Listening, and Not Listening, to New Music
The following was in response to an article that ran in The Onion on April 30, 2015:
I think it's a bit younger than 33 that people stop listening to new music. Most people's musical tastes and interests are pretty much set by the college years or maybe mid-20s, and even if they do seek "new" music, it's usually simply unfamiliar music pretty similar to what they've already listened to. The range of most tastes stretch from A to B. When most people I've known say, "I like all kinds of music," that usually means all kinds of rock/pop/rap. By sales, that accounts for the vast majority of music, but sales reflect popularity, not the diversity of the world's music -- Rock/pop/rap make up a teensy weensy slice of what exists.
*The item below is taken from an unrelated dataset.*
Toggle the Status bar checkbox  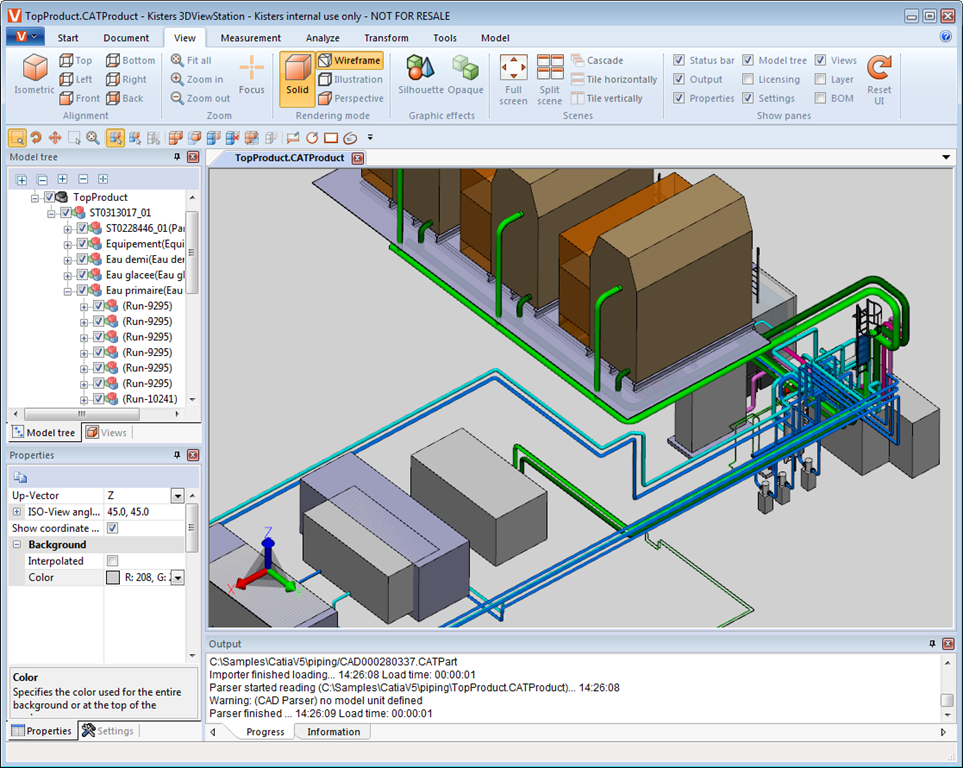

Since I'm pontificatin', the post-WW2 affluence and the creation of the "teenager" with their own spending money opened this door. Before that, people grew up listening to the "adult" music in their world, whatever that was. Post war, the record companies quickly realized what a cash cow they had. Now you could extend the simple "kids music" genre up into the teens, with simple stuff made to be heard, bought, heard another 20 times, then discarded (or filed away) and the next one bought -- very different from getting familiar with Beethoven via Toscanini, jazz via Duke Ellington, and other genres with more depth then "Shboom Shboom."
This became the music people stay with for life, because it's pretty much all they're exposed to, or by now, all their parents were exposed to. Sure, there's great rock and pop, but the funny thing is, sometimes I hear a current track on WXRT, but I'm not sure when it's from. It could be 25 years old or from this year. So the stagnation of people's musical tastes reflects the stagnation of the entire music business for 2 or 3 generations by now. They go hand in hand.
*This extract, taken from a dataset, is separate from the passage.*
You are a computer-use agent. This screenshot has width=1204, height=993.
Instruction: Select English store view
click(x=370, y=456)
Ironically, there's never been a time like today with such a range of music available, much for free (YouTube?). But availability alone doesn't motivate most of us. Exposure with a bit of focused concentration go a long way to opening up our ears. And I thought I'd just type a line or two about "sharing" this article...
Think of the changes in the music world(s) from the turn of the 19th/20th century until 1950. 50 years. Jazz didn't even exist in 1900. Or bluegrass, and classical was pre-Stravinsky and the most dissonance came from Mahler. Now compare 1965 to 2015. 50 years. Rock, for one example, dominated then, and it dominates now.